Cizre örneğinde olduğu gibi, “Ermenilerin acep böylesine kaç tane 100 yıllık hikayeleri vardır ?” bugün, 2015’te de güncel olan sorusunun cevabını bizim yerimize varın siz düşünün de, ben bu vesileyle önemli olduğunu düşündüğüm iki anımı sizlerle paylaşmak istiyorum.
Sevgili Hrant’ın 2002-2006 yılları arasında gerçekleştirdiği Doğu Ermenistan ziyaretlerinden birinde ona “AGOS’un sayfalarından birini“Yüz yıl önce Ermeni basınında ne var, ne yoktu” başlığı altında yayınlanma fikrine gazete yönetiminin sıcak bakması halinde, bu konuda elimden gelen yardımı esirgemeyeceğimi söylemiş ve soykırım mağduru dört nesil Ermeni insanının“Fiilen ‘T.C.’ devletinin işgali altında olsa da, bugün evimizde bilfiil olarak Kürtler yaşıyor” gerçeğiyle yaşayagelmesinden hareketle, halkımıza reva görülen soykırımın Türk toplumunun insanlarından çok daha fazla Kürt toplumunun günümüz nesli tarafından bilince çıkarılması gerektiğiyle ilgili ciddi kaygılarım olduğunu iletmiştim.

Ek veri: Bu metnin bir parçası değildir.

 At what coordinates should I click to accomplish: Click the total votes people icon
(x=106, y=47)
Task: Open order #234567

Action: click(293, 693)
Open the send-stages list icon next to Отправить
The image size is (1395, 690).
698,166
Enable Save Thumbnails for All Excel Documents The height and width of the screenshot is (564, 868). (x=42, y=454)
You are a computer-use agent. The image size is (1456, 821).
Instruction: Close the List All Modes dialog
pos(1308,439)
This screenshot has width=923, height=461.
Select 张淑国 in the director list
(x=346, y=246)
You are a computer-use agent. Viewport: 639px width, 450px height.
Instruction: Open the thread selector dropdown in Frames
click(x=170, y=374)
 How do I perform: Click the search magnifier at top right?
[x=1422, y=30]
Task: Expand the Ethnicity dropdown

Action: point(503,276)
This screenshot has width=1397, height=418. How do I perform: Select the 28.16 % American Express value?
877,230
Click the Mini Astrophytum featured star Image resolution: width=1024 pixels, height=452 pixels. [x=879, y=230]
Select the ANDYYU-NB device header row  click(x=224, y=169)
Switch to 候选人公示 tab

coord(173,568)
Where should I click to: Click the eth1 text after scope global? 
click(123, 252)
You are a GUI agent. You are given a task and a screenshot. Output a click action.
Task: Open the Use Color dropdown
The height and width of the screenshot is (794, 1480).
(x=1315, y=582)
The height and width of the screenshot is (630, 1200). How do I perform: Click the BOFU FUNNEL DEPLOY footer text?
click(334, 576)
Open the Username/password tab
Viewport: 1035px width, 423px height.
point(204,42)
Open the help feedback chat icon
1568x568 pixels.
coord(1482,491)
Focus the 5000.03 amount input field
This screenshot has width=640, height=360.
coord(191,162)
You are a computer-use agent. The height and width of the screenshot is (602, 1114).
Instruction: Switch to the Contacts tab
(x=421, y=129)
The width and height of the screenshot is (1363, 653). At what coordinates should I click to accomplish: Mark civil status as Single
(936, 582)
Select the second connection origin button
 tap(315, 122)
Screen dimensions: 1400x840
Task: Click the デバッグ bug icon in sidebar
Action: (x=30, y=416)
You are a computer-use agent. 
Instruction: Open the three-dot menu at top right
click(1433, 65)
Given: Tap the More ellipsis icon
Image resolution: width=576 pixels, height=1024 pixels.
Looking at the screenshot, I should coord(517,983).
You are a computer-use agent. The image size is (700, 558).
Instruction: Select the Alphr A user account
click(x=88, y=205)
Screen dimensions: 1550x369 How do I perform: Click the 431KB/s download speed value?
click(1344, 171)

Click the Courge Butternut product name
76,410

Hrant, “en gerçekçi gözlemlerim bana da Kürtlerin soykırımla yüzleşmesinin bizim açımızdan daha önemli olduğunu gösterse de, aramızda yıkılmış olan köprünün geçilmesi işinin Türk aydınları tarafından omuzlanacak çabalar sonucunda gerçekleşebileceğini sanıyorum” deyivermiş ve topu daha fazla ilişikli olduğu ‘Türk solu’ veya o cenahtan sayılan kesime yuvarlamıştı. O günden bu yana, yani politik arenada HDP’nin varedilmesine dek geçen zaman zarfında gözlemlediğimiz gerçek, soykırımın yarattığı adil Ermeni davasıyla namusluca yüzleşme çabalarında bulunan onlarca Türk aydınının bir o kadar, hatta çok daha fazla basılı-yayılı çalışmalarına şahitlik etmiş olsak da, yüz yıldan beri 24 nisan 1915 günü tutuklanarak ölüme yollanan değerli aydınlarının barbarca katledilişini Ermeni ulusunun yokedilişinin sembolü olarak anmakta olan halkımızın tarifi imkânsız acılarını paylaşarak, yaralarının sarılması çabalarına aktif şekilde el veren Kürt aydınların sayısı, halen bir elin beş parmakları kadar bile değil ne yazık ki ! Bunun en önemli göstergelerinden birisi, o da senenin sadece tek o günü ve birkaç saatliğine bile olsa, “acınız acımızdır” diyerek 24 nisan’da Taksim ve Diyarbakır’da toplanan, yasımıza saygılı, sorunumuza duyarlı insanların sayısı arasında yapılacak mukayesedir. Ve bu karşılaştırma, 1915 sonrası mucizeyle yaşayagelmiş neslimizin devamı olan Ermeni insanının Kürtlerle ilgili yukarıda belirttiğim “aklından hiç çıkmayan” düşüncesindeki haklılığın parmakla gösterilmesi kadar bariz olduğundan, aksi ispat edilmeyene kadar hep bir ölçüt olarak algılanıp, öyle de kalacaktır. Bu bağlamda 29 mart 2015’te kaleme aldığım “Nereye HDP nereye ?” başlıklı yazımda sorduğum sorularla, yükselttiğim tüm sorunların şimdi de güncelliklerini koruyor olduklarını hatırlatmayı da isterim.(2)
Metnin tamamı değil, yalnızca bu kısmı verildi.